Il nous manquera à nous, ses collègues et amis, de même qu’à ses étudiants, notamment en raison de sa chaleur humaine et de son humour, irremplaçables. Au nouveau public étudiant qu’il accueillait en amphithéâtre, inquiété par la « crise de la sociologie » liée à l’éclatement des théories générales, il déclarait, sur un ton grave, en paraphrasant librement Woody Allen, « Marx est mort, Durkheim est mort, Weber est mort, et moi je ne vais pas très bien ! » avant de faire entendre son rire facétieux qui faisait mouche. L’autre blague du cinéaste américain qui avait sa prédilection était celle à propos de la mort : « Je ne crois pas en l’au-delà, mais néanmoins j’apporterai des sous-vêtements de rechange ! »

Sans besoin d’insister, on comprendra facilement que Gilles, mort prématurément, laisse et laissera un souvenir indélébile à ses pairs et à ses étudiants, notamment ceux et celles qu’il a formés au métier de sociologue et qui sont ensuite devenus ses collègues, ici et ailleurs.

Principaux ouvrages et articles

Fournier, Marcel et Gilles Houle (1980), « La sociologie québécoise et son objet : problématiques et débats », Sociologie et sociétés, vol. XII, no 2, p. 21-43.

Houle, Gilles. (1979), « L’idéologie, un mode de connaissance », Sociologie et sociétés, vol. XI, no 1, p. 123-145.

Houle, Gilles (sous la dir.) (1982), « La sociologie : Une question de méthodes ? », Sociologie et sociétés, vol. XIV, no 1, p. 3-6.

Houle, Gilles (éd.) (1987), « Un bilan de la Révolution tranquille », Canadian Journal of Sociology, vol. 12, no 1-2.

Houle, Gilles et al. (1990), National Survival in Dependant Societies, Social Change in Canada and Poland, Ottawa, Carleton University Press.

Houle, Gilles et al. (1993), L’analyse clinique dans les sciences humaines, Montréal, Éditions Saint-Martin, 332 p.

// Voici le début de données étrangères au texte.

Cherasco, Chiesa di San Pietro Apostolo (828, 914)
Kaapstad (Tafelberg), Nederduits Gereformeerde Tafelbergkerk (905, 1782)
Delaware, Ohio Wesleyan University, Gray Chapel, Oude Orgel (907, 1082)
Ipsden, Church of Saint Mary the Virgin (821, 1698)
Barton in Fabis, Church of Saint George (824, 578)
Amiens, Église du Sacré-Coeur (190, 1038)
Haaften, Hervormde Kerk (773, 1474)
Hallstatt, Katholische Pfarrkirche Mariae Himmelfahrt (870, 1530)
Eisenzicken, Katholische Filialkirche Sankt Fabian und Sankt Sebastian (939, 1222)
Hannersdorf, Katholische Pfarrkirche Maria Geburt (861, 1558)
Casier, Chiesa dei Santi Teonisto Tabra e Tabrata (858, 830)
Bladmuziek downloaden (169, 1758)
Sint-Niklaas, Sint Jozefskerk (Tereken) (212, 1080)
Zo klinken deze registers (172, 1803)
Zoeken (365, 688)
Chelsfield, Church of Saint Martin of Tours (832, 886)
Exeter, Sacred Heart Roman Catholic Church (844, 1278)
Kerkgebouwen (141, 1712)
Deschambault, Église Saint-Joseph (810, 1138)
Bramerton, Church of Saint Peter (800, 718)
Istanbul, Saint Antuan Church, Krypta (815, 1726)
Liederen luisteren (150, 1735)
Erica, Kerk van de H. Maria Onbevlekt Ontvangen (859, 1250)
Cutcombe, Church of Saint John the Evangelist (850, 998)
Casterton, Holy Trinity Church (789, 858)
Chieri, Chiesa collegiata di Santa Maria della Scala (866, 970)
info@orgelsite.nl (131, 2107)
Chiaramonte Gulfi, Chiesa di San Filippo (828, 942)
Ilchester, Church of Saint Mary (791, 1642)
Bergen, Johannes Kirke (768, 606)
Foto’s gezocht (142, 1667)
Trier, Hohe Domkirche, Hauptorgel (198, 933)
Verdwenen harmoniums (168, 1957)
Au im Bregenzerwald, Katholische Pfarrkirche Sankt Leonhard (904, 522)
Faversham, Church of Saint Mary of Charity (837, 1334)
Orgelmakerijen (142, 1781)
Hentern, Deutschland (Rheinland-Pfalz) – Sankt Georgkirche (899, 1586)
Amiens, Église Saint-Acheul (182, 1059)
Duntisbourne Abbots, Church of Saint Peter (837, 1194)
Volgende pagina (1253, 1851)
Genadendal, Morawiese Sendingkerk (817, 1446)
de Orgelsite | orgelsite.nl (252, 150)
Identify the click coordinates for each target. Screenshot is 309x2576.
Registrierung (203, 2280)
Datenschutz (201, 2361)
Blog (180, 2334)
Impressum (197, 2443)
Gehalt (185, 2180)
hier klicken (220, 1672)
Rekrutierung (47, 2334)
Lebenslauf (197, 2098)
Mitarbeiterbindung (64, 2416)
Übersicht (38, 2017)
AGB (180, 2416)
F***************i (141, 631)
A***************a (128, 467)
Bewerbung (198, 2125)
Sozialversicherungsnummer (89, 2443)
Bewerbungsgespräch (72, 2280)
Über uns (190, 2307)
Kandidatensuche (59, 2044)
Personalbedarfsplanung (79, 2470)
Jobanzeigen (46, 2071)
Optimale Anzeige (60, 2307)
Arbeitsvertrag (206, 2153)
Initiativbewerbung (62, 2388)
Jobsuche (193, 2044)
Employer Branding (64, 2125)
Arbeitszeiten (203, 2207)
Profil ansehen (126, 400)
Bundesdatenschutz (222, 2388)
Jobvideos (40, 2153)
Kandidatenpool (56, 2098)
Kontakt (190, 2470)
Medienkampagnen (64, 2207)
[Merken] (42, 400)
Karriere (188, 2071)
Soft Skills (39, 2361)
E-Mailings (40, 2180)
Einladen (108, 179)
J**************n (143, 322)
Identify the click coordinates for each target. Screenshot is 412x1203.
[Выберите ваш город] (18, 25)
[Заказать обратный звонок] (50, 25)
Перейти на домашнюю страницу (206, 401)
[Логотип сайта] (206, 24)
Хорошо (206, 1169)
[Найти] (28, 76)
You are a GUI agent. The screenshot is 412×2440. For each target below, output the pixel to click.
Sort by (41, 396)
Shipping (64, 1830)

Houle, Gilles et Nicole Ramognino (sous la dir.) (1993), « La construction des données », Sociologie et sociétés, vol. XXV, no 2, p. 5-9.

Houle, Gilles et Paul Sabourin (sous la dir.) (1994), « L’économie de la parenté », Ethnographie, vol. XC, no 115, p. 4-9.

Houle, Gilles et Nicole Ramognino (sous la dir.) (1999), Sociologie et normativité scientifique, Toulouse, Presses de l’Université du Mirail, 265 p.

Houle, Gilles (2000), « De l’expérience singulière au savoir sociologique », Revue internationale de psychosociologie, vol. VI, no 14, p. 61-77.

Activités et contributions

Vice-président (1978-1983) et président (1983-1985) de l’Association canadienne des sociologues et anthropologues de langue française.

Membre du bureau de l’Association internationale des sociologues de langue française, 1992-2000.

Secrétaire, rédacteur en chef et directeur (1996-1998) de la revue Sociologie et sociétés.

Coordination du projet de coopération internationale Canada-Pologne, 1977-1991.

Co-fondateur du comité de recherche en sociologie clinique à l’Association internationale des sociologues de langue française, 1988.

Co-fondateur du groupe de travail « Logique, méthodologie et théorie de la connaissance » de l’Association internationale des sociologues de langue française, 1995.